Problem:
Taking each line of the records in turn, count those containing "computer" and report only the number.

Data records:
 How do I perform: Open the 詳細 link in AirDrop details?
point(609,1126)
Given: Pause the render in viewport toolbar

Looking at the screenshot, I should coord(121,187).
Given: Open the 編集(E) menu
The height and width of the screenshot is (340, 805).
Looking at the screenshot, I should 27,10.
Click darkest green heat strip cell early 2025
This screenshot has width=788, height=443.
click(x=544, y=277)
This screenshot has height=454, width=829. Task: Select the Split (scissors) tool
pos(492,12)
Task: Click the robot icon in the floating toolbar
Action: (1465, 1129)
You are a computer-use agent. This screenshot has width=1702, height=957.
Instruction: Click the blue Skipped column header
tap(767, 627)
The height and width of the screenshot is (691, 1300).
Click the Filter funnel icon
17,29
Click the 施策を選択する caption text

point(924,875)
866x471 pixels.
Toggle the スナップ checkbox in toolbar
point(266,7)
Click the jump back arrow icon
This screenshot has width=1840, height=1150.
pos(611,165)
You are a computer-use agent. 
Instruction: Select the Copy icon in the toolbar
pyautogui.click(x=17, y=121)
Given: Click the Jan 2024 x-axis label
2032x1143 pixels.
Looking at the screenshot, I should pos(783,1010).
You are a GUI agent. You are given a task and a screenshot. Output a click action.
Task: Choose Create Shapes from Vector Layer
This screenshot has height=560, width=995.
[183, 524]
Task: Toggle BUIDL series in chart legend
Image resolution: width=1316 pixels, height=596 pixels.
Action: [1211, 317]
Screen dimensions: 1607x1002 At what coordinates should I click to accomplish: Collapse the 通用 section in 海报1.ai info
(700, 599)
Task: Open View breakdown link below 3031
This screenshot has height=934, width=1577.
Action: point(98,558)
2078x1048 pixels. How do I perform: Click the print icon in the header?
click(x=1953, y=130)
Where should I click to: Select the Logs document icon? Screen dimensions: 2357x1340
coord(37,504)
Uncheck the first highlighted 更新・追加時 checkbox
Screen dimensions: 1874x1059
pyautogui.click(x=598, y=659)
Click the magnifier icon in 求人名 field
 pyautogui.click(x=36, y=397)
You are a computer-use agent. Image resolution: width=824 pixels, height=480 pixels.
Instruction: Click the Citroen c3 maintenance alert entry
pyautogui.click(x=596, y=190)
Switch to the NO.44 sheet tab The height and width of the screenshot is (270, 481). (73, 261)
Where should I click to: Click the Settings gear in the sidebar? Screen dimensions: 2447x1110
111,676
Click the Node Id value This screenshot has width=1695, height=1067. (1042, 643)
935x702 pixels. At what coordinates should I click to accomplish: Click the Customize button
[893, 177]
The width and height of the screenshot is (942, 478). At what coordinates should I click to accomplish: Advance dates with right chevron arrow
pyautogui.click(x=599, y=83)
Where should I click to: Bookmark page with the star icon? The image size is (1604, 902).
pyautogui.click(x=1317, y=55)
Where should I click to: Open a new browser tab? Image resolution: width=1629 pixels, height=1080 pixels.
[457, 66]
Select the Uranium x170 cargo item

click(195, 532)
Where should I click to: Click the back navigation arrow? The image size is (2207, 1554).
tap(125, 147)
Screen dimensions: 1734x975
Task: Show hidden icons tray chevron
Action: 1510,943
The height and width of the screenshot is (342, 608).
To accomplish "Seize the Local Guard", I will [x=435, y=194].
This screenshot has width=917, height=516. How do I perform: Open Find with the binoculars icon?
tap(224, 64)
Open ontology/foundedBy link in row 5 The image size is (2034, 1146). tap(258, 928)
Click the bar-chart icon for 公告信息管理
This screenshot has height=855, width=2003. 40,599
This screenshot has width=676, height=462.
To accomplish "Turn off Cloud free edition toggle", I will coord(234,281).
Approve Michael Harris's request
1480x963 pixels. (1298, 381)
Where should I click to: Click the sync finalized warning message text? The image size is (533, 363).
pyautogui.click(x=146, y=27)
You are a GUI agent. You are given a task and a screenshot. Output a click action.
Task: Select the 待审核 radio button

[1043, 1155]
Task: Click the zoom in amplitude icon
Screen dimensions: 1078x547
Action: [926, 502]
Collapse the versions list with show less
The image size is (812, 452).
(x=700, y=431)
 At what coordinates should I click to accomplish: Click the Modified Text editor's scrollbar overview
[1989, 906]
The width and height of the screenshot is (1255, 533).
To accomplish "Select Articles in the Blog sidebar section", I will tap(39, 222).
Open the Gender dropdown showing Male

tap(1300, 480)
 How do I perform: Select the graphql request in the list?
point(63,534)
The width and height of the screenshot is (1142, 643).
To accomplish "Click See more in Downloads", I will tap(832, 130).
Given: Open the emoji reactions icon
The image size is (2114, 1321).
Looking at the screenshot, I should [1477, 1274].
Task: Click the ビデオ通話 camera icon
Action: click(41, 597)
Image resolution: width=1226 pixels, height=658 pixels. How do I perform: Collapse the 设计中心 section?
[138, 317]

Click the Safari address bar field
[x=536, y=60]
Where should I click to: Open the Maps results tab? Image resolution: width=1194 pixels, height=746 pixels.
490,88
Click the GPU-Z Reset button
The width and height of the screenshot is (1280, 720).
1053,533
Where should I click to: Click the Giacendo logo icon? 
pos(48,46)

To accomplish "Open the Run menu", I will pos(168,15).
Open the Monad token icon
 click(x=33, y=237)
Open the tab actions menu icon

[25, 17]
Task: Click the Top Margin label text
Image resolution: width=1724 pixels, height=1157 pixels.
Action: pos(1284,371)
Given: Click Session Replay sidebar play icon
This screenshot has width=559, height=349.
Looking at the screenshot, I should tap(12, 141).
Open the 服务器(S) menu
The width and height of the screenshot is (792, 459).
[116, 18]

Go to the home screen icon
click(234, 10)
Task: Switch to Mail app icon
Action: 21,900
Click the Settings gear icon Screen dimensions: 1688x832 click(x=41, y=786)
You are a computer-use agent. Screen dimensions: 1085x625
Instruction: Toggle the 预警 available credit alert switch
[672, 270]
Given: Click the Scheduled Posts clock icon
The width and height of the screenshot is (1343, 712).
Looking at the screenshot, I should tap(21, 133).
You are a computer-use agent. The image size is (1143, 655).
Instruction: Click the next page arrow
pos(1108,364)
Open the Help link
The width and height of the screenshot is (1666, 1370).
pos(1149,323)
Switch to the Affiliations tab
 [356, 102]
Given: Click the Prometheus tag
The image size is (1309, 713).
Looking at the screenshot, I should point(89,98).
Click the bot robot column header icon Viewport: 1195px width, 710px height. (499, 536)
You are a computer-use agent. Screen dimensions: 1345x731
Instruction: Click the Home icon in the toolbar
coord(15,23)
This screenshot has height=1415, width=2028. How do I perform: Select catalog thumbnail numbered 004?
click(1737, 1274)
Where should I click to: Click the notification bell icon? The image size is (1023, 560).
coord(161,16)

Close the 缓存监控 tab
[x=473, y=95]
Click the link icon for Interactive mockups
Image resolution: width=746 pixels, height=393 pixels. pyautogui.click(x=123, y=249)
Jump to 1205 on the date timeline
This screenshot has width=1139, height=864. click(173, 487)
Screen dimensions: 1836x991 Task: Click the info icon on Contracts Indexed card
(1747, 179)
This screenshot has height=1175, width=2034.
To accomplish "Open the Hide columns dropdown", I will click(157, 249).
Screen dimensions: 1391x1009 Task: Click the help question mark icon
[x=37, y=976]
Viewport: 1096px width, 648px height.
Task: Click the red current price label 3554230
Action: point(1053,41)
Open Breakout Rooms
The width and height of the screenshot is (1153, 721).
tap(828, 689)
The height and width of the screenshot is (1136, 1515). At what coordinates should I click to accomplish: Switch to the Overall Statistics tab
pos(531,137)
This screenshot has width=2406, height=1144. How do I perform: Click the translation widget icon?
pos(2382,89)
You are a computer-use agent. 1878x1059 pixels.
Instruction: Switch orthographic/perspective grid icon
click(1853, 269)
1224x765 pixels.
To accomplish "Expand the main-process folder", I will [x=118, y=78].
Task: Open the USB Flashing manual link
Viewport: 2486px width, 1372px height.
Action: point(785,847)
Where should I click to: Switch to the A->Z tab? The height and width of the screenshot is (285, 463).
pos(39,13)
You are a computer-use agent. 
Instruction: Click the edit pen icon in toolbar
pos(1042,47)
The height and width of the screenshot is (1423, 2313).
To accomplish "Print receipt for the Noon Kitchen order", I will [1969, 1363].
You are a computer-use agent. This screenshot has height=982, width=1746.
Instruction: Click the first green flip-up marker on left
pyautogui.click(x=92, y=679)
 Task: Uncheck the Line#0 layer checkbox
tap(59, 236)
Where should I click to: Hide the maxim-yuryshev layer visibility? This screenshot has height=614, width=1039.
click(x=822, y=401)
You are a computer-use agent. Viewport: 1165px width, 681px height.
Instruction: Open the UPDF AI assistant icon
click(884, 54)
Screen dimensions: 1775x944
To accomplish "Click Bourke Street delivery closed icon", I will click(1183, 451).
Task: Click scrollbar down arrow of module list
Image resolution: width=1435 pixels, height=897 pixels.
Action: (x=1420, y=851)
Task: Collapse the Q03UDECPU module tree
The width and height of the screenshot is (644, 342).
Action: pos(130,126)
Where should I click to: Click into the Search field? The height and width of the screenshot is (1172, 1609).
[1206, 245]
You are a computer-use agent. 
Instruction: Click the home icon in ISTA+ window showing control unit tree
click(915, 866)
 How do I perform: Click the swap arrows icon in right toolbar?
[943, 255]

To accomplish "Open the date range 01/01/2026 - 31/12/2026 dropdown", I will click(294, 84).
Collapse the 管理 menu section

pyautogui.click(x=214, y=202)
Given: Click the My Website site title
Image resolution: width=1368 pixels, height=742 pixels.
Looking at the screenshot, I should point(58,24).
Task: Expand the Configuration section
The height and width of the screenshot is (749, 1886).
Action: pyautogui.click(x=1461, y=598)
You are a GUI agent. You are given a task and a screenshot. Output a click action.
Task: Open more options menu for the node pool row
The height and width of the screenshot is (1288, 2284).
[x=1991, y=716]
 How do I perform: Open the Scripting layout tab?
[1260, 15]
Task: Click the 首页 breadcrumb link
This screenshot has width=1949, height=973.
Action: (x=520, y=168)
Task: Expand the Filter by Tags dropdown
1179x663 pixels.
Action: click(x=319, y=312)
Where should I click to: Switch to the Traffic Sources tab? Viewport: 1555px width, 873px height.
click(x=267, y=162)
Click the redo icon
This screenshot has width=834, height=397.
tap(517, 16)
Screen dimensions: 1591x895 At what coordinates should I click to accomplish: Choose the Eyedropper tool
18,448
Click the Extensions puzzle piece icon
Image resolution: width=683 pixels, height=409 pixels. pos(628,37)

Result:
11